Source data

+---+

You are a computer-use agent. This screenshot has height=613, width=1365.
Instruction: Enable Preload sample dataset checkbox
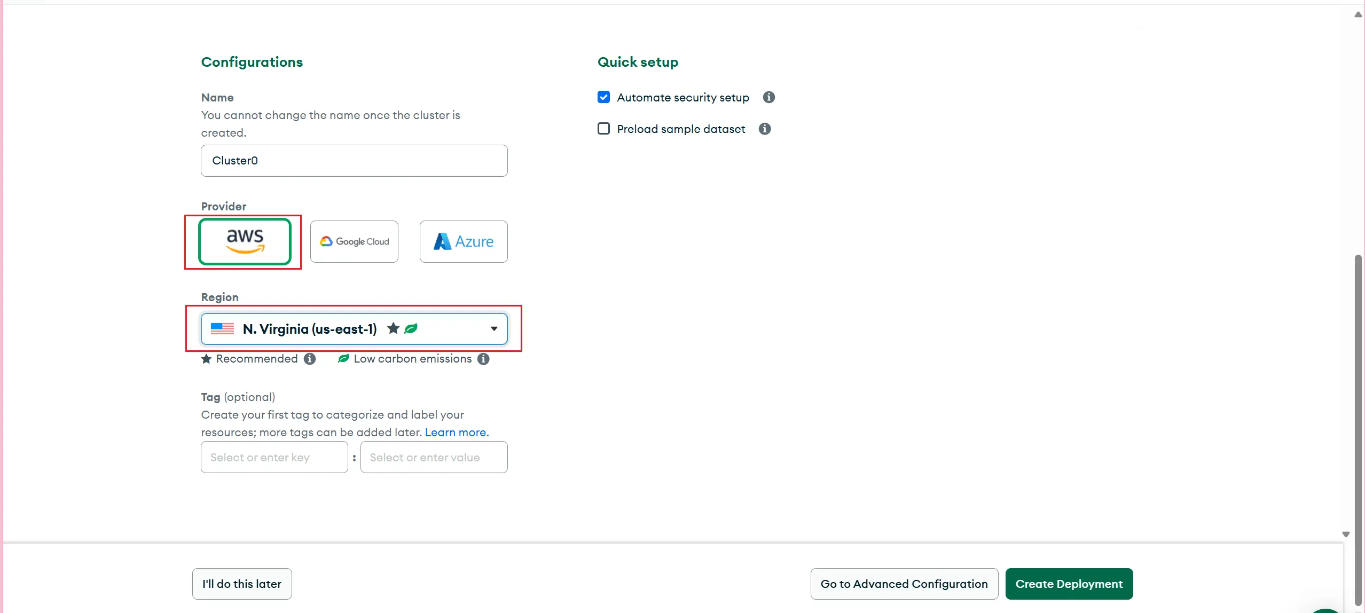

+---+

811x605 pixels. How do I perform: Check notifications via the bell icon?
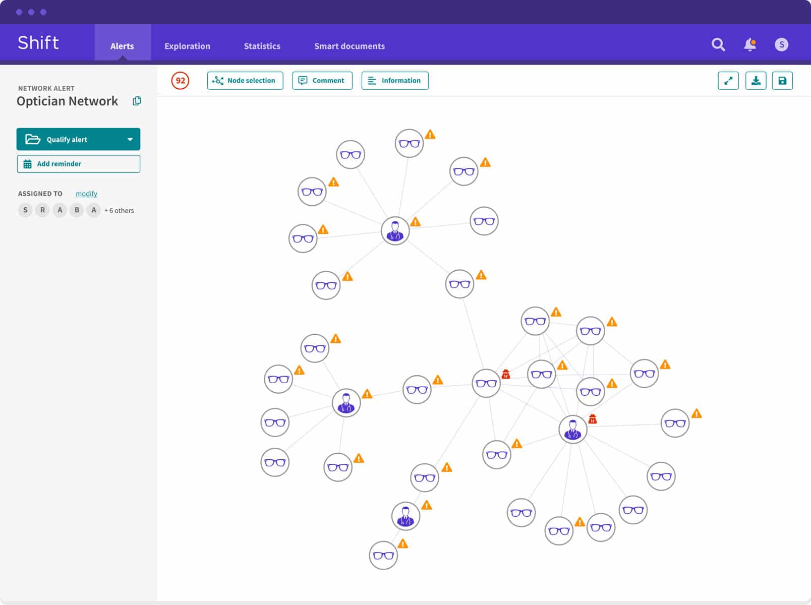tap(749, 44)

+---+

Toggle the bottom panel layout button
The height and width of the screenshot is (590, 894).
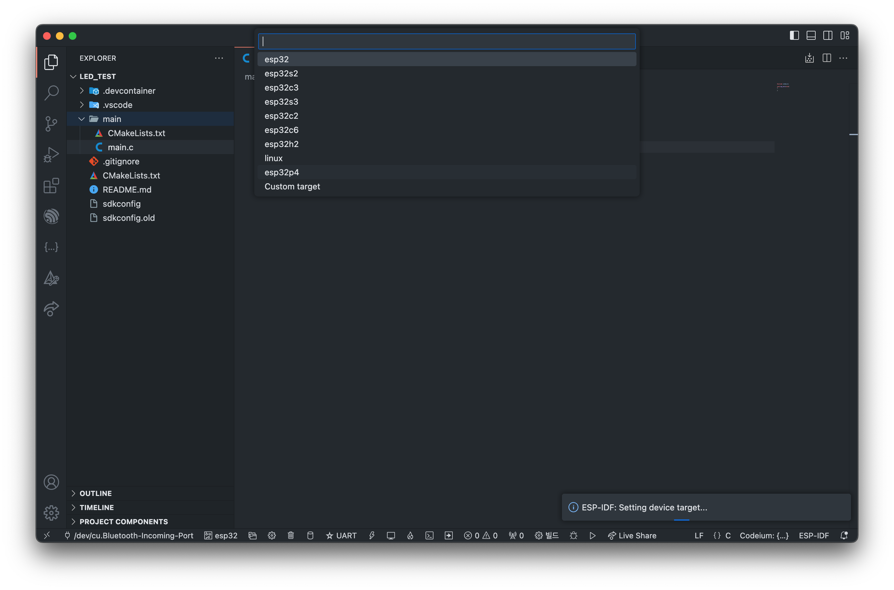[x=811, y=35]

+---+

Your task
What are the lines, exactly as written above, from the line with "You are a computer-use" to the line with "Instruction: Enable Preload", both included? Output only those.

Answer box
You are a computer-use agent. This screenshot has height=613, width=1365.
Instruction: Enable Preload sample dataset checkbox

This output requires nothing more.